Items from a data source

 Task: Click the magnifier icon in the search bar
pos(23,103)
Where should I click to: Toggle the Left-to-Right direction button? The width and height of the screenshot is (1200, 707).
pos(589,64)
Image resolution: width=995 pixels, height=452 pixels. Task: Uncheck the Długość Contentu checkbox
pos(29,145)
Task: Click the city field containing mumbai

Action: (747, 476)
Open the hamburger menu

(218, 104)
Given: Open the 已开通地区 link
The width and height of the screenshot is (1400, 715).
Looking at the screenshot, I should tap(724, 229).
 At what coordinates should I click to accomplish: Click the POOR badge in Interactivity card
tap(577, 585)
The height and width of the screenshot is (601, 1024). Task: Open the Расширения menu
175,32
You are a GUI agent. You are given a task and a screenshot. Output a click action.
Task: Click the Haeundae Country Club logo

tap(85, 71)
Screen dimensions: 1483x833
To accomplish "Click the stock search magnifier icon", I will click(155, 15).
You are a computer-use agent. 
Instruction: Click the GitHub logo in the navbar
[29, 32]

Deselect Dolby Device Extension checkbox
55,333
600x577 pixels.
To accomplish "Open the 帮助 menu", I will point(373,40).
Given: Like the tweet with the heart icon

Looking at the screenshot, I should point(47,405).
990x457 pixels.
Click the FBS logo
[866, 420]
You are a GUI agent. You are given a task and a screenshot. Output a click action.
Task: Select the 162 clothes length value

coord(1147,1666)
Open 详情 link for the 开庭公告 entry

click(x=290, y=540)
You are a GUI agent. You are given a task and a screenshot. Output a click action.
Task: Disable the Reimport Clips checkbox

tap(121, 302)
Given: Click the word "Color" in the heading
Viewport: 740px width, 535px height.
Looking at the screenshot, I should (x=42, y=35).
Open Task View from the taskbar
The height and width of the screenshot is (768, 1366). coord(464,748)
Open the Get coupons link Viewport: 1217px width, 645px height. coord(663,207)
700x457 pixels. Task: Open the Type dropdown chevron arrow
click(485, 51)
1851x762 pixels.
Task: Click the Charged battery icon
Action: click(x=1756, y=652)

ASSIGNED TASK: Search the data for "Task: Select the 162 clothes length value". Beginning with that line, set down every line through the last exactly.

SOLUTION FOR THIS TASK:
Task: Select the 162 clothes length value

coord(1147,1666)
Open 详情 link for the 开庭公告 entry

click(x=290, y=540)
You are a GUI agent. You are given a task and a screenshot. Output a click action.
Task: Disable the Reimport Clips checkbox

tap(121, 302)
Given: Click the word "Color" in the heading
Viewport: 740px width, 535px height.
Looking at the screenshot, I should (x=42, y=35).
Open Task View from the taskbar
The height and width of the screenshot is (768, 1366). coord(464,748)
Open the Get coupons link Viewport: 1217px width, 645px height. coord(663,207)
700x457 pixels. Task: Open the Type dropdown chevron arrow
click(485, 51)
1851x762 pixels.
Task: Click the Charged battery icon
Action: click(x=1756, y=652)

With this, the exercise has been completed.